Fruits and veggies tend to be the safest to eat. The worst that will happen is a disagreeable texture that forces you to involuntarily dislodge it from your mouth. Like anything directly translated as “slippery greens” in South Sudan (two words I never want put together for something I’m about to eat), or anything that smells like wet, dirty socks (looking at you, papaya), or so astringent it’s like you just ate a giant mouth suction device from the dentist (there’s a reason we eat cashew nuts and not the cashew fruit, which I found out in Trinidad and Tobago).
But there’s plenty of fun fruits and veggies, too: jackfruit, passionfruit, guayaba, lemons that taste like oranges, and countless little bush fruits and vegetables that no one ever told me the name of, but just handed it to me and said, “Eat.” I do what I’m told. Even if it’s papyrus. (Yes, you can eat that, too.)

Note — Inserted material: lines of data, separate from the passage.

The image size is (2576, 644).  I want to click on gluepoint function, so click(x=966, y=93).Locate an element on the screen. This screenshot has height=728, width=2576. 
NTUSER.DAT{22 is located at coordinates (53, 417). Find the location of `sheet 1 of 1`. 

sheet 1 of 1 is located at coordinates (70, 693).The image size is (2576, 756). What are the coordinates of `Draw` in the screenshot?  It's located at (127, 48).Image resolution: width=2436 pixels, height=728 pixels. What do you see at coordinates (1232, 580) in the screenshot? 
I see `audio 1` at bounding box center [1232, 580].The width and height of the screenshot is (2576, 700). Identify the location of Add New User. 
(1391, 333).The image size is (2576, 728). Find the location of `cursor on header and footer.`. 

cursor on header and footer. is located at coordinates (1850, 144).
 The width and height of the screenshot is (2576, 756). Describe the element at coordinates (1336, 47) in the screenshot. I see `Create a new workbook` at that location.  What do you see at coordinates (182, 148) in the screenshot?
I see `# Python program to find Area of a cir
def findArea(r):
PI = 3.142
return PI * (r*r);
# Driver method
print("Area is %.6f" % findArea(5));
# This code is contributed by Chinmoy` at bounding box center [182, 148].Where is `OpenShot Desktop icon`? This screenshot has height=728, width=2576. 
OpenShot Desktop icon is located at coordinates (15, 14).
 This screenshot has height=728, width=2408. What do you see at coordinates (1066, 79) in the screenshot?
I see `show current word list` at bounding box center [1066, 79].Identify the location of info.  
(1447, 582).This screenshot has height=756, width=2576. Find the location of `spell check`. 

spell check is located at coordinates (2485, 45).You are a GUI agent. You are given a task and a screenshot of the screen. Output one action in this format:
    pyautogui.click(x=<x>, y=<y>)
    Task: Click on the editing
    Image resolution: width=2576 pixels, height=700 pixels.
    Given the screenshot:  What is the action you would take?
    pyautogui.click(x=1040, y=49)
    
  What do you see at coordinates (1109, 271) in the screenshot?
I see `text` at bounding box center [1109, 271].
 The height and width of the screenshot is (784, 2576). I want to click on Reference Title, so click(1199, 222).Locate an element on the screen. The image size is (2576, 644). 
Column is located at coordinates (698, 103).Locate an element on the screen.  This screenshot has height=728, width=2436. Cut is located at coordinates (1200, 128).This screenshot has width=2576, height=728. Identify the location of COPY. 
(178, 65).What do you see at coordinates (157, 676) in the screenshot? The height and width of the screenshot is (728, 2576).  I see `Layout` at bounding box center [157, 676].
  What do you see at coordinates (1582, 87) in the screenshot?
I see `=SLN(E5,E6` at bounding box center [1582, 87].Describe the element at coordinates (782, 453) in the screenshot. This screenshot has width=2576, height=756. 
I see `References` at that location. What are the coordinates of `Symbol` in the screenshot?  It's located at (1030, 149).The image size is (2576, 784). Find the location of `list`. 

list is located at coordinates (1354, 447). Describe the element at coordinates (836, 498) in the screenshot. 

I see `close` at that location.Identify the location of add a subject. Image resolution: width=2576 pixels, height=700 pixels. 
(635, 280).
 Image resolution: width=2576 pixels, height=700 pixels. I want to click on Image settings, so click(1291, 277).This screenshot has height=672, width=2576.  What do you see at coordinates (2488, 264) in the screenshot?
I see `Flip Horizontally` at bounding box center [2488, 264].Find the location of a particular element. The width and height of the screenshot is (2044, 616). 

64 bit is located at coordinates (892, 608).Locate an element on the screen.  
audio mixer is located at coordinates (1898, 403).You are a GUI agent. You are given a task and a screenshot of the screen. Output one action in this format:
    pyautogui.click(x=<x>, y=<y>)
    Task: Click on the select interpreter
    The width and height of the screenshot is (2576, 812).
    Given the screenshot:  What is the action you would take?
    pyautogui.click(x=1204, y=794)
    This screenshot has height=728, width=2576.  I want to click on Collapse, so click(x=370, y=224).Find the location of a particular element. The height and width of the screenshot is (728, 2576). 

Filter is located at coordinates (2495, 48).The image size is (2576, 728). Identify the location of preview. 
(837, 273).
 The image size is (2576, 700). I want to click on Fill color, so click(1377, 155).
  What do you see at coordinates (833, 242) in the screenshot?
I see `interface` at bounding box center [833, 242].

On the list of hit-or-miss foods are fermented items. As a nutritionist, I know that fermentation can actually enhance the nutrient profile of many foods, and virtually all traditional diets practice fermentation of some food items. Then again, there is a thin line between fermented (properly preserved) and rotting (not properly preserved). I couldn’t eat enough of the fermented millet porridge for breakfast in Senegal (much to my friend Amanda’s horror), but there was no way I was going to partake in the alcoholic milk in Juba that was passed around in a gourd from person to person. (Fortunately, I avoided it by merely being a woman and thus ineligible to consume it. My husband avoided it by claiming a sudden bout of alcoholism that he is recovering from.)
So, there you have it. This is my far-from-complete list of foods I’ve eaten while traveling. There’s no brains, bugs, arthropods, psychedelics, or Fear Factor foods on my list. Having lived in the shadow of my brother who probably has eaten brains, bugs, arthropods, and many more, I figured I was just a sadly picky eater. But looking back on my list of what I have eaten, I’d say I’ve discovered a lifetime of flavors and textures. I’ll keep traveling and eating, declining some items and trying others, but mostly staying in a relatively safe realm.
Just remember my big four “No’s”: cucumbers, melons, cottage cheese, and pickles. Anything but that.